> Excerpt provided:
────────────────────────────────────────

The boys started raiding the white settlement for chickens and anything else that might be edible. And as feelings were running high, they threw in a bit of vandalism to the white bosses’ property while they were at it. They took a delight at night to creep about with their slings targeting motor headlamps, windshields and windows.
“Hidden behind the trunk of a tree, flattened against a wall or crouched in a ditch, they adjusted their slings, fired and vanished into the shadows. Everything that shone in the night was a target, from windows to lamp posts. At daybreak the bulbs and the glass might be replaced but it was a wasted effort. The following night the ground would again be littered with sparkling splinters.”
“The bosses thought they were being targeted by a deliberate campaign of terror and became very nervous and kept their guns handy. This inevitably led to a tragedy. One evening the boys were practising by slinging stones at lizards, one lizard ran under a car to hide; one of the bosses emerged from behind the car, terrified and with a gun and three shots rang out. The man then fled back into the European quarter as two boys lay dying and another was wounded. “They were shooting at me! They were shooting at me!” he shouted.
Sembène Ousmane’s story continues: “Magatte ran straight to the union office to tell the men what had happened.

────────────────────────────────────────

> Requirement:
Could you edit everything from "The boys started" down to "windshields and windows." in the excerpt so that "chickens" reads "goats" instead, and give that stretch again? The listing that comes next is separate material with no connection to the excerpt.

────────────────────────────────────────

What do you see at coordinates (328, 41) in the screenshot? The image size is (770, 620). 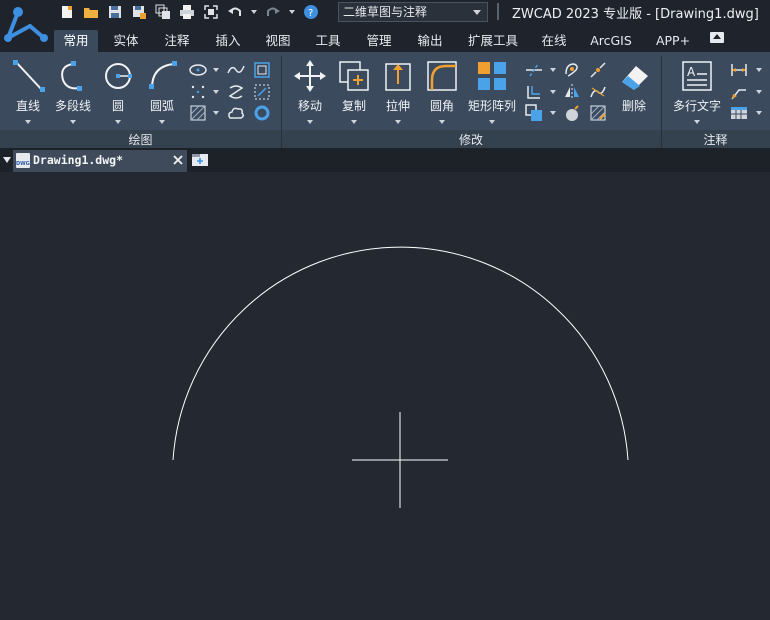 I see `tab-tools: 工具` at bounding box center [328, 41].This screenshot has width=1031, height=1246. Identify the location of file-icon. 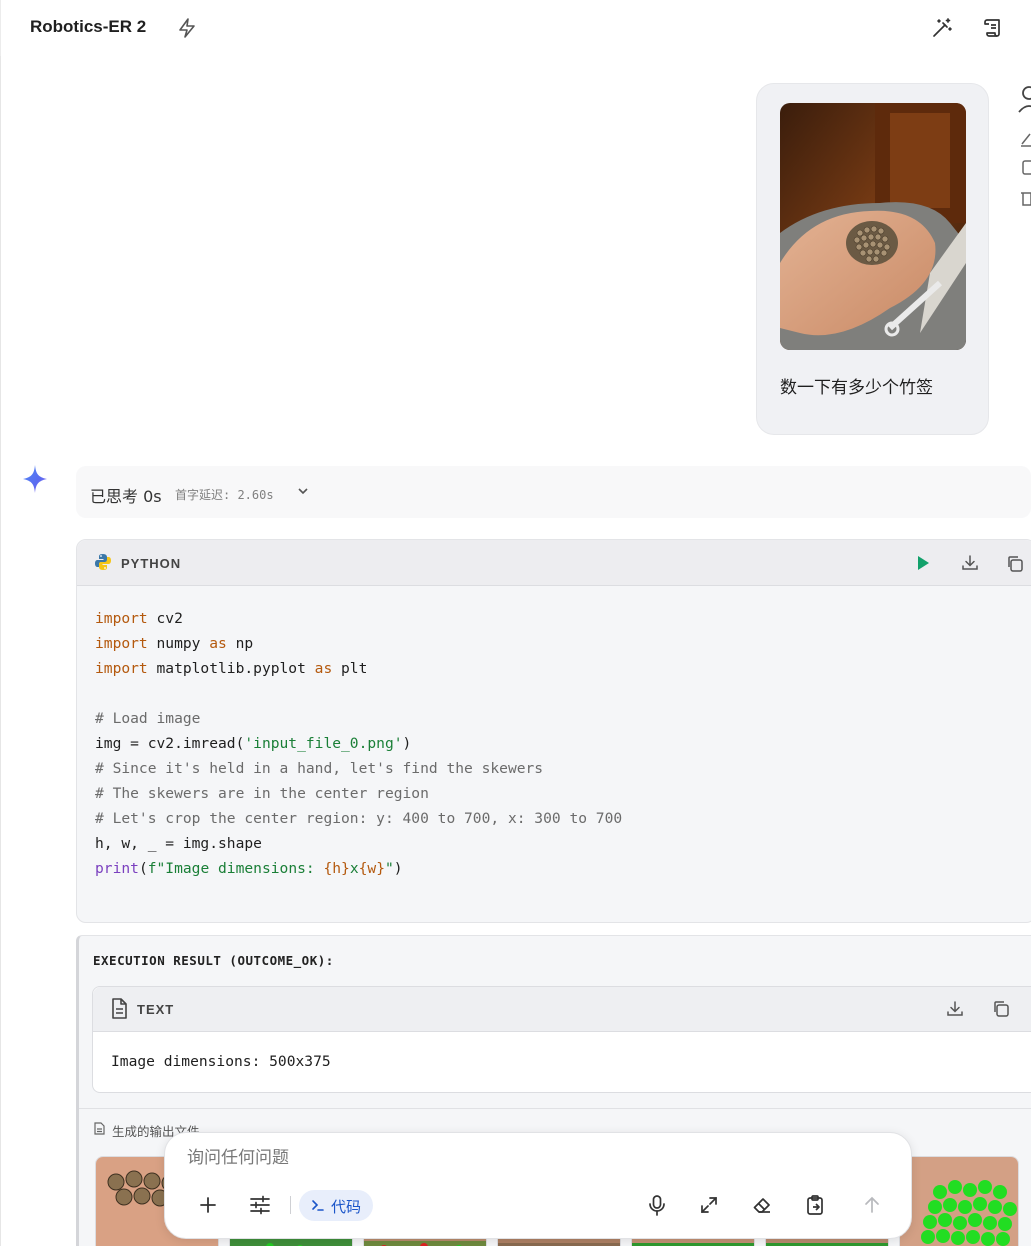
(100, 1128).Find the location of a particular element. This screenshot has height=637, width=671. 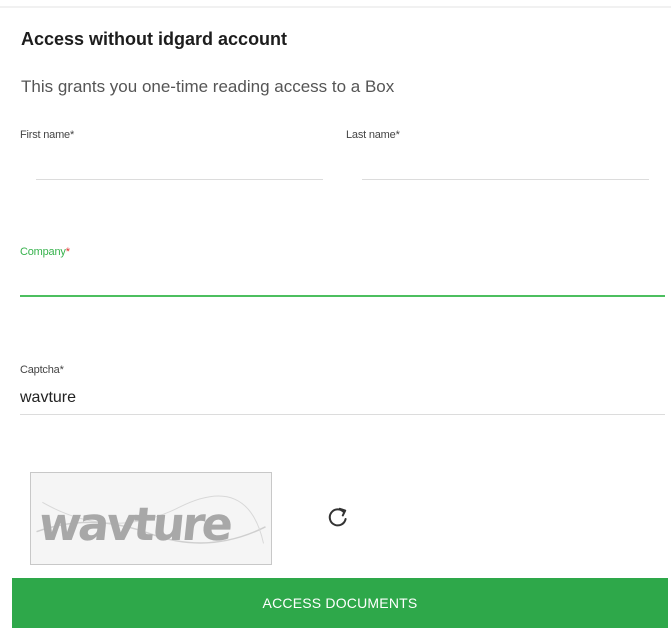

first-name-underline is located at coordinates (180, 180).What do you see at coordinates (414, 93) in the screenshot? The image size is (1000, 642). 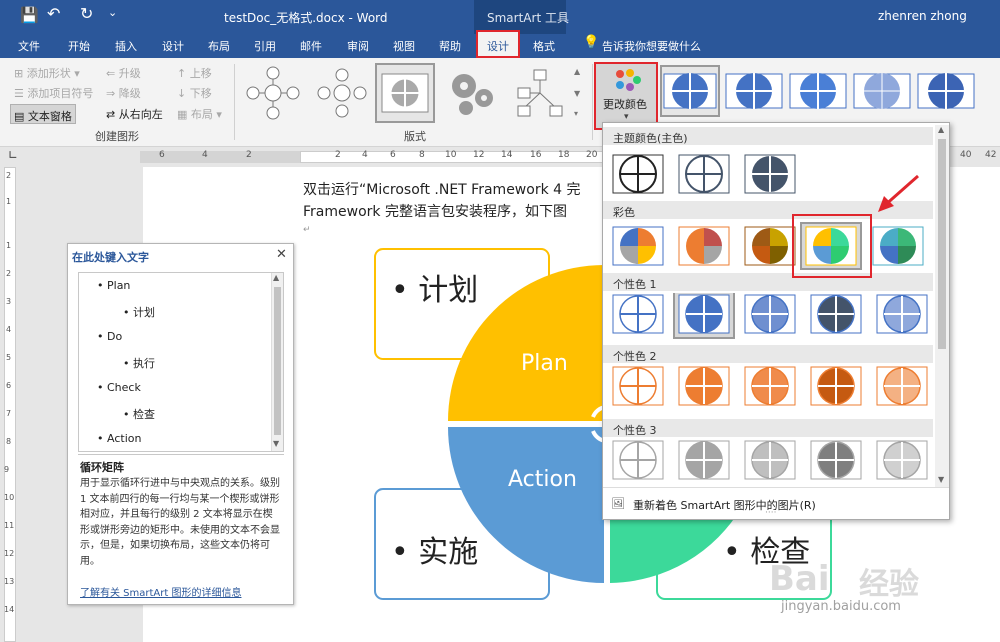 I see `layout-gallery: ▲ ▼ ▾` at bounding box center [414, 93]. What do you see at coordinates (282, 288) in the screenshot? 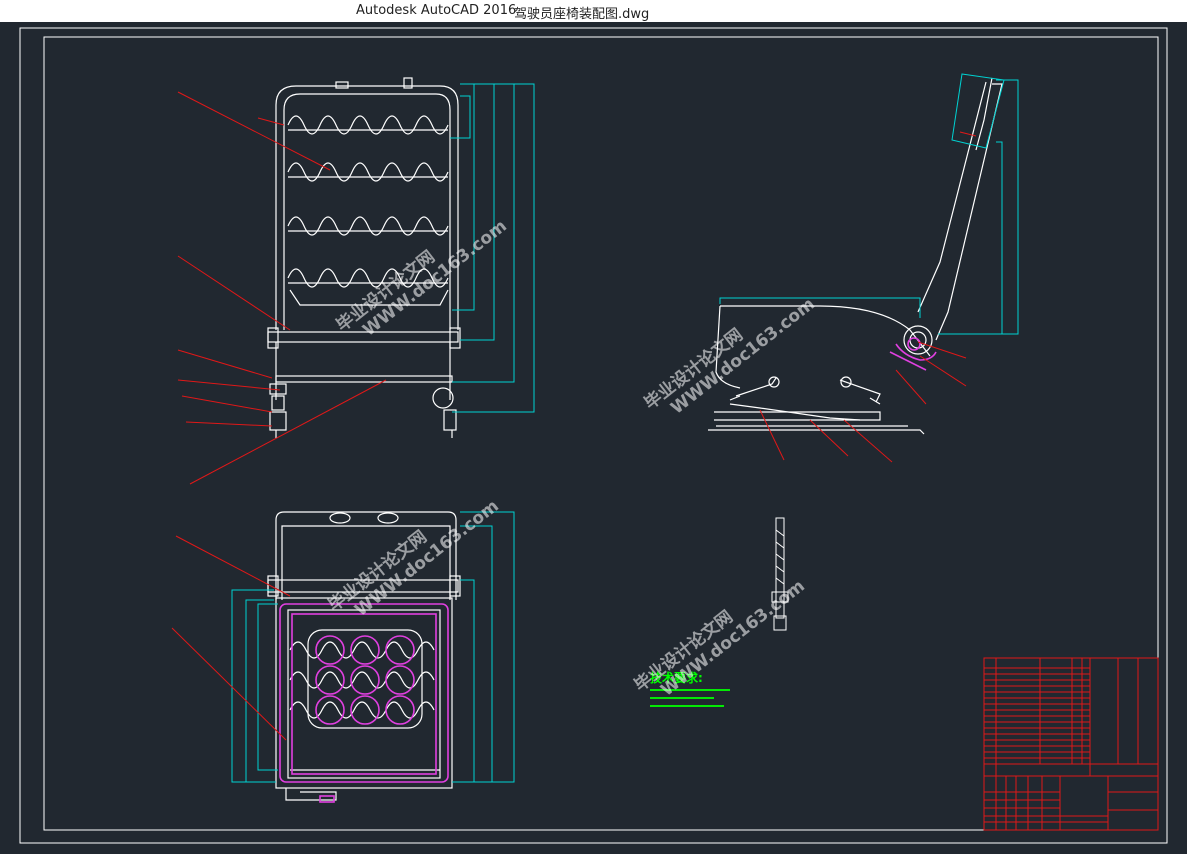
I see `front-view-leaders` at bounding box center [282, 288].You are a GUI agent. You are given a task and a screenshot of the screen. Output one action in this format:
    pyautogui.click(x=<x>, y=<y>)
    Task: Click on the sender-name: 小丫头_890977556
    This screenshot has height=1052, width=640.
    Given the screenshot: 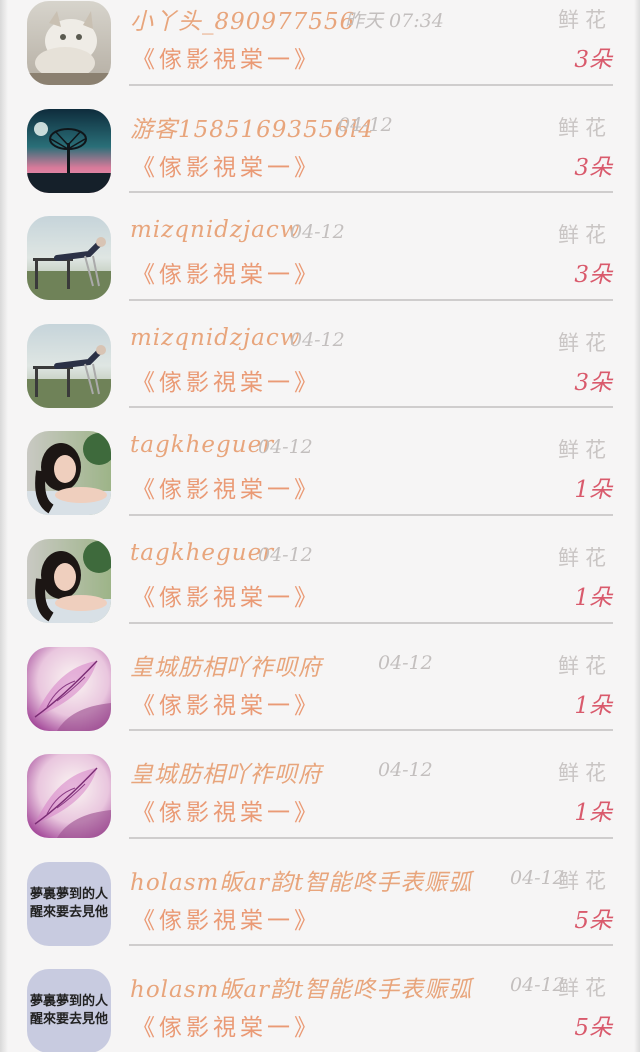 What is the action you would take?
    pyautogui.click(x=242, y=19)
    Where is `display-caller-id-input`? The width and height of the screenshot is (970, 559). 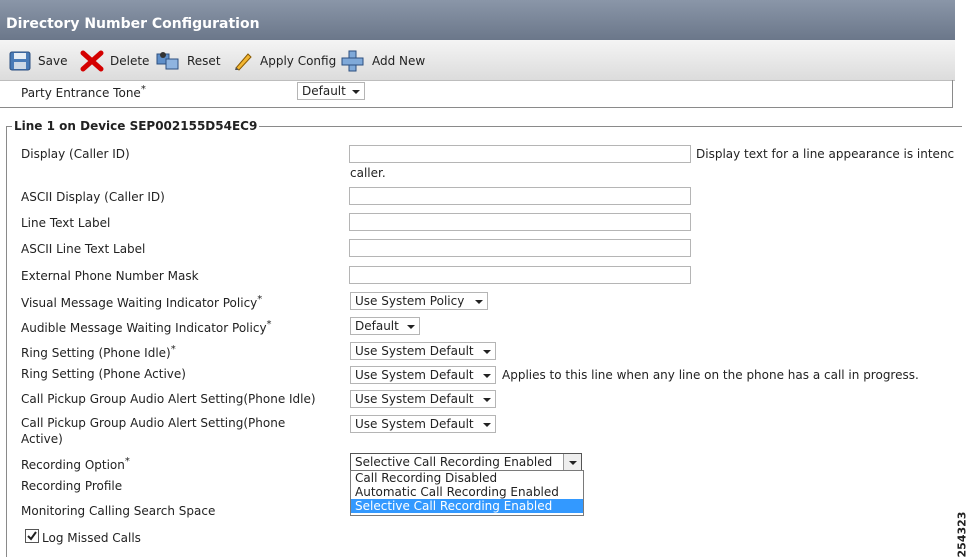 display-caller-id-input is located at coordinates (520, 154).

────────────────────────────────────────

> Task solution:
The boys started raiding the white settlement for goats and anything else that might be edible. And as feelings were running high, they threw in a bit of vandalism to the white bosses’ property while they were at it. They took a delight at night to creep about with their slings targeting motor headlamps, windshields and windows.